Pixel coordinate grounding data
--- START ---

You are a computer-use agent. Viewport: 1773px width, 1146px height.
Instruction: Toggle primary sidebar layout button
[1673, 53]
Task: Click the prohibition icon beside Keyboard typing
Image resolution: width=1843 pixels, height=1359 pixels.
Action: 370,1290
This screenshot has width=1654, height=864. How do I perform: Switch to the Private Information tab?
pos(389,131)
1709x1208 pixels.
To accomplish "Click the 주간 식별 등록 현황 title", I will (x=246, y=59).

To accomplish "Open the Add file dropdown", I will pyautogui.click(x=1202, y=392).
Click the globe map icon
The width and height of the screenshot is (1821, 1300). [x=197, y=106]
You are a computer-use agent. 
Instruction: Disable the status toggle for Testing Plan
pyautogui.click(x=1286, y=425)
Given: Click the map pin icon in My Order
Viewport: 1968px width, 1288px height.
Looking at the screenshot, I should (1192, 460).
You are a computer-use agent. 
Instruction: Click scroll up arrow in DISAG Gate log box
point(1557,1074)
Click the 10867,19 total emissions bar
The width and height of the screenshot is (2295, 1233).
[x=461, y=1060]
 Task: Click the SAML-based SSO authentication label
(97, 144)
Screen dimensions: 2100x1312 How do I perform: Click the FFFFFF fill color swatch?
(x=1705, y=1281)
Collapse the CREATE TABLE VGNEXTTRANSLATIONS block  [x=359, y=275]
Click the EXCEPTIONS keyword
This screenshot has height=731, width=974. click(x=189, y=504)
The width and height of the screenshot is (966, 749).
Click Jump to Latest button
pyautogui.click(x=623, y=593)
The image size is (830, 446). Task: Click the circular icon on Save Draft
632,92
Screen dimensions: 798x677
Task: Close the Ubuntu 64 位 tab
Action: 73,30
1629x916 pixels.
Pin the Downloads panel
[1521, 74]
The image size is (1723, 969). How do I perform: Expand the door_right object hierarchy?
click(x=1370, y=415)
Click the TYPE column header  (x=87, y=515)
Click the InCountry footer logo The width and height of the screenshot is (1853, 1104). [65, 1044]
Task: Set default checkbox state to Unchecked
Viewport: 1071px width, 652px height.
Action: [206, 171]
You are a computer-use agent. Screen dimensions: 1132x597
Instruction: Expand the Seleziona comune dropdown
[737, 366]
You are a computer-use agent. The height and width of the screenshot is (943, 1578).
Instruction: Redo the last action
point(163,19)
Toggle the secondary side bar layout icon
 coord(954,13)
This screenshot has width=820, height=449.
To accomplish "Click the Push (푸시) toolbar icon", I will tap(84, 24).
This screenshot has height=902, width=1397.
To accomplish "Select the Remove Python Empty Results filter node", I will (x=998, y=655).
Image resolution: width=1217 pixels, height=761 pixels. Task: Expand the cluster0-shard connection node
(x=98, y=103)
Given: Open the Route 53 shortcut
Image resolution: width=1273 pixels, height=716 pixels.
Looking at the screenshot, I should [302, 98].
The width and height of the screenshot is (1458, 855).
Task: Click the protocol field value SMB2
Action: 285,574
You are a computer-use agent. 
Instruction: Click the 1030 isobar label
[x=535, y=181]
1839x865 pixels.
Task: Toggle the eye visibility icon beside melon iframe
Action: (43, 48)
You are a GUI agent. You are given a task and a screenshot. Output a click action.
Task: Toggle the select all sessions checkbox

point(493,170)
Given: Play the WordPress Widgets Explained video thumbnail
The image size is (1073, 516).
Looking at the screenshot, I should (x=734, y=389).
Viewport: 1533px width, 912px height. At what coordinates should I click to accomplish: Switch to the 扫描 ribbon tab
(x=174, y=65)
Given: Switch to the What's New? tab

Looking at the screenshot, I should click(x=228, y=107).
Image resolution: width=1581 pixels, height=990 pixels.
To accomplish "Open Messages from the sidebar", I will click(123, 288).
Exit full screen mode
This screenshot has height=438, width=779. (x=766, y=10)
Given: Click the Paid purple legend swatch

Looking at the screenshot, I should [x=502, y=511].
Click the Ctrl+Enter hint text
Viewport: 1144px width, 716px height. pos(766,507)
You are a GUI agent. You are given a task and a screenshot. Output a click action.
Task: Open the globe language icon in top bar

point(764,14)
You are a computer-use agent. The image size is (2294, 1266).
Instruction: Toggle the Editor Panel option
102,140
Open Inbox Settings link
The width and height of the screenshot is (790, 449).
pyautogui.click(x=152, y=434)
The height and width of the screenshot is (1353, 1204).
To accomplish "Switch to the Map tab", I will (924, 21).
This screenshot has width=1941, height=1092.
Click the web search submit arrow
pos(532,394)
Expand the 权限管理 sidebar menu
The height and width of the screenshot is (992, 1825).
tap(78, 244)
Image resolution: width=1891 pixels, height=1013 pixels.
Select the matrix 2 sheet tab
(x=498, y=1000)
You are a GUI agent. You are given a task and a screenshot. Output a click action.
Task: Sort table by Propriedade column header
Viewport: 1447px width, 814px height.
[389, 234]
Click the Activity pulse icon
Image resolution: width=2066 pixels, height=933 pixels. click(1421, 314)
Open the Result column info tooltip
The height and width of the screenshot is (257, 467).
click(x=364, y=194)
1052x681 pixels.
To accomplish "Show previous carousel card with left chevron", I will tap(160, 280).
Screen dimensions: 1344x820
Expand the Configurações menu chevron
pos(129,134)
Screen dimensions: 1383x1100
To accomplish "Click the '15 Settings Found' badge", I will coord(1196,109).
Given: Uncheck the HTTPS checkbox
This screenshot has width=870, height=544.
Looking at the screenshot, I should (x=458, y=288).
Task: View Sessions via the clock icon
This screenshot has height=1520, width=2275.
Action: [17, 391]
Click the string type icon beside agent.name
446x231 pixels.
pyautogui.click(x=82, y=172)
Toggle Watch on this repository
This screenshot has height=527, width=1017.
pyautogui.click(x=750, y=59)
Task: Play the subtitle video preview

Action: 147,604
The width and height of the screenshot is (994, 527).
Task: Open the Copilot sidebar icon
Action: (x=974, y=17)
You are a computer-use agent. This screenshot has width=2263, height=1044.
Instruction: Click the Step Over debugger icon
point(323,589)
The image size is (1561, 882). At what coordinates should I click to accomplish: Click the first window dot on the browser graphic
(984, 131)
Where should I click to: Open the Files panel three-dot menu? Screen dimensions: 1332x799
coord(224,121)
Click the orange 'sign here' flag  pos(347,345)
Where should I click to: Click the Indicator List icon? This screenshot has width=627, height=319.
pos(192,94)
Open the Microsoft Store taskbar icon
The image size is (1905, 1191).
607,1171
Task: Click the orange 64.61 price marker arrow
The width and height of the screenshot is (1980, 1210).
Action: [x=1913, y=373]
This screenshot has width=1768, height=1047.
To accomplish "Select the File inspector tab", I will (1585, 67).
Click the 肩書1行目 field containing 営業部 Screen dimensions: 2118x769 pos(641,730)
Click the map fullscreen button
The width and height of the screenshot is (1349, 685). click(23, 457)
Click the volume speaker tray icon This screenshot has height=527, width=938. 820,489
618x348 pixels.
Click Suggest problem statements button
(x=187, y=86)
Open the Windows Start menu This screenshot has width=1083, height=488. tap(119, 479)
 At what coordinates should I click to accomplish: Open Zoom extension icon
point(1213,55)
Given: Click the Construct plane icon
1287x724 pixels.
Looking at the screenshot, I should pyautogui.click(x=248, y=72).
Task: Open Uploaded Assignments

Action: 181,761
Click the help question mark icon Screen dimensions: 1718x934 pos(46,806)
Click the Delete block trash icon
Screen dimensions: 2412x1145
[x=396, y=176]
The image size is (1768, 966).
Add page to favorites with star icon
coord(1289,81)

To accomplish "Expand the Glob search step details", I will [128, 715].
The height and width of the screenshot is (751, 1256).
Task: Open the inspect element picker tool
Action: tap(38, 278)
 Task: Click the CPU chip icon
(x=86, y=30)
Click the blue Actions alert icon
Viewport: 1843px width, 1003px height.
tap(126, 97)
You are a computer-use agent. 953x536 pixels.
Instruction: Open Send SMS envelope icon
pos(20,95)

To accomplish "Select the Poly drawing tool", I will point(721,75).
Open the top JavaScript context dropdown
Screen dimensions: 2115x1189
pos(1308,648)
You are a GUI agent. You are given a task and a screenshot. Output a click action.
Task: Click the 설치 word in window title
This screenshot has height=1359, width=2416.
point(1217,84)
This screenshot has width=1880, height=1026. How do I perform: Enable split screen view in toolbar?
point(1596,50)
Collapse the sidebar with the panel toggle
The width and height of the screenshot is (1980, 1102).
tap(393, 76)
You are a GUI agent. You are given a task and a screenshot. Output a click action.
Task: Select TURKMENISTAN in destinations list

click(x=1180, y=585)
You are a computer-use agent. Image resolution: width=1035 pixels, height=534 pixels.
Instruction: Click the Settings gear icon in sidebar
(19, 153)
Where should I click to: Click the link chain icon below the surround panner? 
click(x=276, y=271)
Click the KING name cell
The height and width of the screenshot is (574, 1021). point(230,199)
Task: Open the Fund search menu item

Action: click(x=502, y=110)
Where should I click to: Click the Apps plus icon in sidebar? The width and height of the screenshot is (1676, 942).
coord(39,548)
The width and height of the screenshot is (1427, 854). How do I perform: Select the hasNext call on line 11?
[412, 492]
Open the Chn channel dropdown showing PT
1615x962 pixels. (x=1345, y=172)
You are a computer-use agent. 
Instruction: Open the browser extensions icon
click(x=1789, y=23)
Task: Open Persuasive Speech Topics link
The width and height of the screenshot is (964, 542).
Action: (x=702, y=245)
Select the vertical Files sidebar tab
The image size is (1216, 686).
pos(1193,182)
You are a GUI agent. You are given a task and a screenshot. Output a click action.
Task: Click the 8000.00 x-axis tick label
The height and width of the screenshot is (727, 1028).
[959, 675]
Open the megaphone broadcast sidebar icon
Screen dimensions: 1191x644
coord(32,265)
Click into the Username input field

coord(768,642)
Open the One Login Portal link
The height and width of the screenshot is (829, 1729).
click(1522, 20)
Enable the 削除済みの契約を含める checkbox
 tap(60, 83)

--- END ---

Repeat the entries above verbatim, but only from the line that has "1629x916 pixels." down to the line that has "You are a computer-use agent. The height", inclusive.

1629x916 pixels.
Pin the Downloads panel
[1521, 74]
The image size is (1723, 969). How do I perform: Expand the door_right object hierarchy?
click(x=1370, y=415)
Click the TYPE column header  (x=87, y=515)
Click the InCountry footer logo The width and height of the screenshot is (1853, 1104). [65, 1044]
Task: Set default checkbox state to Unchecked
Viewport: 1071px width, 652px height.
Action: [206, 171]
You are a computer-use agent. Screen dimensions: 1132x597
Instruction: Expand the Seleziona comune dropdown
[737, 366]
You are a computer-use agent. The height and width of the screenshot is (943, 1578).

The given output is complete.